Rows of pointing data

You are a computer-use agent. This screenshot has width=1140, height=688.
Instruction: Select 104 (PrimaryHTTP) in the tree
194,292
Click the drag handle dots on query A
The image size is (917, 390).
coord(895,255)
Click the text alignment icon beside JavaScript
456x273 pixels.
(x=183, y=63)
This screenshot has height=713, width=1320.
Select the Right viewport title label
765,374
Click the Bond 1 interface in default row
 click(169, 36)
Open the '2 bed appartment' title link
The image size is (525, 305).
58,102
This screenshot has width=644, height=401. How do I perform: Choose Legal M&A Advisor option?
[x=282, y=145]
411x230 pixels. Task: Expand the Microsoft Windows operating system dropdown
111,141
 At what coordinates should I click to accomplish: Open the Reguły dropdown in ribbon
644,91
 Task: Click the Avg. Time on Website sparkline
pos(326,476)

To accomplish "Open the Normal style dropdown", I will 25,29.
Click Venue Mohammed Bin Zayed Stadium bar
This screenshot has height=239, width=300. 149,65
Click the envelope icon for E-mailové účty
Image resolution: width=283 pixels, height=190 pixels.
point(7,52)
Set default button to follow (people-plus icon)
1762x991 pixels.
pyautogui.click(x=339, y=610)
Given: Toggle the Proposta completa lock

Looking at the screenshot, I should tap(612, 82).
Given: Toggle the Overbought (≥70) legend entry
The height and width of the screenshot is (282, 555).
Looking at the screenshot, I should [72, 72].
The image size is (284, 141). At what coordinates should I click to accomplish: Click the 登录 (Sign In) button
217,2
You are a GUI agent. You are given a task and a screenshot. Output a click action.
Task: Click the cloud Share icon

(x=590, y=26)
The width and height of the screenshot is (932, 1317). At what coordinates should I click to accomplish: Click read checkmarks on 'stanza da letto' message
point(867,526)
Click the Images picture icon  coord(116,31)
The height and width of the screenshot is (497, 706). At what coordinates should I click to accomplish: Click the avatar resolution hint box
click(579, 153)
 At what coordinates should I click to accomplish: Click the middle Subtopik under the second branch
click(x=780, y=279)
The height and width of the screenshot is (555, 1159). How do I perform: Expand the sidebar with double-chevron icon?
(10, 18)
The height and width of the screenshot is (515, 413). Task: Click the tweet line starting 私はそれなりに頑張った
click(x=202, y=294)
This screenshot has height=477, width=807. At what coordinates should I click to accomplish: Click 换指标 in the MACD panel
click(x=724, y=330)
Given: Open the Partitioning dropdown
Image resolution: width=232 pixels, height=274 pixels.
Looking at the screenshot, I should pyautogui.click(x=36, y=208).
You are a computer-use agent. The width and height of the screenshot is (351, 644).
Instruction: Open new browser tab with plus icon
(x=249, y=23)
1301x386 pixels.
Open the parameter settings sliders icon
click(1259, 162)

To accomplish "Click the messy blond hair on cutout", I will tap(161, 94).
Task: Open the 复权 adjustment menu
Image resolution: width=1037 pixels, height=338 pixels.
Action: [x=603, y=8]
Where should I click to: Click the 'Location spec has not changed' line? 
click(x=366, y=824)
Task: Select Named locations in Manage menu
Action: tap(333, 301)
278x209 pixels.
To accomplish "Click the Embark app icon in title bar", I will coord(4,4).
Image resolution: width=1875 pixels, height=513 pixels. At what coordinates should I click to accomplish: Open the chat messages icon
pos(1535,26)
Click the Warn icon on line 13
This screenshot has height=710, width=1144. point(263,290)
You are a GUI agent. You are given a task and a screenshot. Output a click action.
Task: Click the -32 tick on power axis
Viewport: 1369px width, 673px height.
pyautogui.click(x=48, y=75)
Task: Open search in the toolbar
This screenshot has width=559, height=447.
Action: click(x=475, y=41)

## EXERCISE DESCRIPTION
Copy the data above line for line, without changing anything.

## EXERCISE SOLUTION
You are a computer-use agent. This screenshot has width=1140, height=688.
Instruction: Select 104 (PrimaryHTTP) in the tree
194,292
Click the drag handle dots on query A
The image size is (917, 390).
coord(895,255)
Click the text alignment icon beside JavaScript
456x273 pixels.
(x=183, y=63)
This screenshot has height=713, width=1320.
Select the Right viewport title label
765,374
Click the Bond 1 interface in default row
 click(169, 36)
Open the '2 bed appartment' title link
The image size is (525, 305).
58,102
This screenshot has width=644, height=401. How do I perform: Choose Legal M&A Advisor option?
[x=282, y=145]
411x230 pixels. Task: Expand the Microsoft Windows operating system dropdown
111,141
 At what coordinates should I click to accomplish: Open the Reguły dropdown in ribbon
644,91
 Task: Click the Avg. Time on Website sparkline
pos(326,476)

To accomplish "Open the Normal style dropdown", I will 25,29.
Click Venue Mohammed Bin Zayed Stadium bar
This screenshot has height=239, width=300. 149,65
Click the envelope icon for E-mailové účty
Image resolution: width=283 pixels, height=190 pixels.
point(7,52)
Set default button to follow (people-plus icon)
1762x991 pixels.
pyautogui.click(x=339, y=610)
Given: Toggle the Proposta completa lock

Looking at the screenshot, I should tap(612, 82).
Given: Toggle the Overbought (≥70) legend entry
The height and width of the screenshot is (282, 555).
Looking at the screenshot, I should [72, 72].
The image size is (284, 141). At what coordinates should I click to accomplish: Click the 登录 (Sign In) button
217,2
You are a GUI agent. You are given a task and a screenshot. Output a click action.
Task: Click the cloud Share icon

(x=590, y=26)
The width and height of the screenshot is (932, 1317). At what coordinates should I click to accomplish: Click read checkmarks on 'stanza da letto' message
point(867,526)
Click the Images picture icon  coord(116,31)
The height and width of the screenshot is (497, 706). At what coordinates should I click to accomplish: Click the avatar resolution hint box
click(579, 153)
 At what coordinates should I click to accomplish: Click the middle Subtopik under the second branch
click(x=780, y=279)
The height and width of the screenshot is (555, 1159). How do I perform: Expand the sidebar with double-chevron icon?
(10, 18)
The height and width of the screenshot is (515, 413). Task: Click the tweet line starting 私はそれなりに頑張った
click(x=202, y=294)
This screenshot has height=477, width=807. At what coordinates should I click to accomplish: Click 换指标 in the MACD panel
click(x=724, y=330)
Given: Open the Partitioning dropdown
Image resolution: width=232 pixels, height=274 pixels.
Looking at the screenshot, I should pyautogui.click(x=36, y=208).
You are a computer-use agent. The width and height of the screenshot is (351, 644).
Instruction: Open new browser tab with plus icon
(x=249, y=23)
1301x386 pixels.
Open the parameter settings sliders icon
click(1259, 162)

To accomplish "Click the messy blond hair on cutout", I will tap(161, 94).
Task: Open the 复权 adjustment menu
Image resolution: width=1037 pixels, height=338 pixels.
Action: [x=603, y=8]
Where should I click to: Click the 'Location spec has not changed' line? 
click(x=366, y=824)
Task: Select Named locations in Manage menu
Action: tap(333, 301)
278x209 pixels.
To accomplish "Click the Embark app icon in title bar", I will coord(4,4).
Image resolution: width=1875 pixels, height=513 pixels. At what coordinates should I click to accomplish: Open the chat messages icon
pos(1535,26)
Click the Warn icon on line 13
This screenshot has height=710, width=1144. point(263,290)
You are a GUI agent. You are given a task and a screenshot. Output a click action.
Task: Click the -32 tick on power axis
Viewport: 1369px width, 673px height.
pyautogui.click(x=48, y=75)
Task: Open search in the toolbar
This screenshot has width=559, height=447.
Action: click(x=475, y=41)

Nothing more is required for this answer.